In der Kunst vergisst der Mensch seine Individualität, um sich „als rein erkennendes Subjekt, klares Weltauge“36 der Erkenntnis zu öffnen. Die Kunst antizipiert das Ideal oder die Idee des Schönen, wobei die Möglichkeit der „Anticipation des Schönen a priori im Künstler“, seine „Anerkennung a posteriori im Kenner“ liegt.37
Die Welt, die sich dem depressiven und misanthropen Autor Schopenhauer zu Beginn seines schriftstellerischen Schaffens als ein Ort des Leidens darstellt, ist für ihn im zweiten Band seines Hauptwerkes (1844) zum einen also durch die Kunst und zum anderen durch die Askese (IV, § 66, S. 478ff.) und das Mitleid Möglichkeit zu einer besseren Welt. Das Leid ist durch die Kunst und mit Hilfe der ästhetischen Freude zu lindern, wenn auch nur kurzweilige Momente des „inneren Friedens“ (Die Welt als Wille und Vorstellung, III, § 52, S. 353) erreicht werden können. Mensch, Tier und die Pflanze sind im gemeinsamen Willen zum Leben vereint, und somit sind alle eins. Als Quelle moralischen Handelns und Ausweg aus dem Leiden im Leben dient das Mitleid (IV, § 67, S. 484f.), das den Egoismus des Menschen bekämpft, und auch in der Kunstbetrachtung und -erfahrung kann ein Quietiv als zwar momentaner, doch innerer ästhetischer Frieden erlangt werden.
Schopenhauers Gedanken gehen von seinem Vorläufer Immanuel Kant und dessen Erörterung der reflektierenden Urteilskraft und dem ästhetischen Apriori des Schönen und Erhabenen in der Kritik der Urteilskraft aus. Obwohl Schopenhauer als Schriftsteller und Philosoph erst mehr als 30 Jahre nach der Veröffentlichung seines Hauptwerkes die gebührende Aufmerksamkeit und Popularität bei einer breiten Öffentlichkeit zuteil wurde, ist sein Beitrag der Willensmetaphysik gewichtig und verdeutlicht das Wesen des Erhabenen im inneren Weltbild eines Menschen, der sich als vom subjektiven Willen und seiner Vorstellung gezeichnet erfährt. Oder um mit Leo Tolstoi zu sprechen:
Sie sagen, er habe so recht und schlecht einiges über philosophische Gegenstände geschrieben. Was heißt einiges? Das ist die ganze Welt in unwahrscheinlich klarer und schöner Widerspiegelung.38
Zusammenfassend kann man sagen, dass sich in der Antike zum einen eine positive Konnotierung von Erhabenheit zeigt und zum anderen auch eine Verbindung von decorum und Erhabenheit, die sich deutlich von dem Konzept des Erhabenen als gemischtem Gefühl bei Kant und Schiller abhebt.

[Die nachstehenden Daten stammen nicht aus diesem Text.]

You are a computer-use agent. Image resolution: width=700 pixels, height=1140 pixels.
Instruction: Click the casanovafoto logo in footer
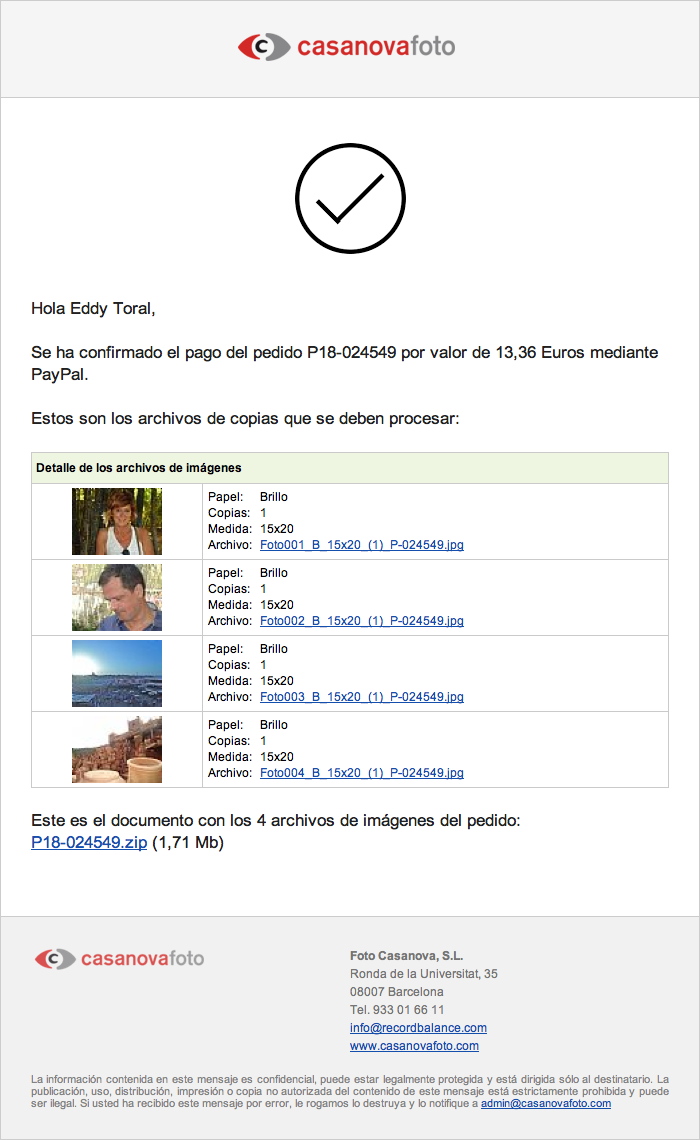pos(119,958)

Was alle angeführten Beispiele eint, – so unterschiedlich in der Gestaltung sie auch sein mögen – ist die Tatsache, dass sie aufgrund einer intendierten Wirkung eine Suggestion entfalten, der man sich schwer entziehen kann, dass sie im Betrachter eine bestimmte Stimmung oder bestimmte Ideen oder Assoziationen hervorrufen, andererseits aber trotzdem irgendwie unfassbar bleiben.39 Der Betrachter verspürt vielleicht sogar manchmal eine gewisse Unlust, die nach Kant daraus resultiert, dass die Einbildungskraft der „ästhetischen Größenschätzung“ unangemessen ist (KdU B, 97-B, 98/99). Das Erhabene ist also eng an den Rezipienten gebunden, ein Aspekt, den auch Schiller betont, wenn er sagt:
Der erhabene Gegenstand ist von doppelter Art. Wir beziehen ihn entweder auf unsere Fassungskraft und erliegen bei dem Versuch, uns ein Bild oder einen Begriff von ihm zu bilden: oder wir beziehen ihn auf unsere Lebenskraft, und betrachten ihn als eine Macht, gegen welche die unsrige in Nichts verschwindet.40
Es kann ein subjektives Gefühl mit Kant oder ein objektives Gefühl in der Kunst mit Schiller, ein sich Erheben aus der eigenen Individualität und „ewiges Weltauge“ mit Schopenhauer oder eine Suggestion in der modernen Kunst darstellen. Die Wurzel des Erhabenen als jegliches Maß sprengende Größe ist eine Emotion im Betrachter beziehungsweise im Rezipienten, die sich als Furcht zeigt, die wesentlich die conditio humana des Menschen bestimmt. Deshalb sprengt das so verstandene Erhabene das Konzept des decorum. Als ästhetische Norm verstanden, unterliegt es anderen Gesetzen. Die bewusste Verletzung von Angemessenheitsregeln kann in der Kunst beispielsweise Raum schaffen für Kreativität, kann auch einen bewussten Affront gegenüber den Erwartungen des Publikums darstellen und so als revolutionärer Akt verstanden werden.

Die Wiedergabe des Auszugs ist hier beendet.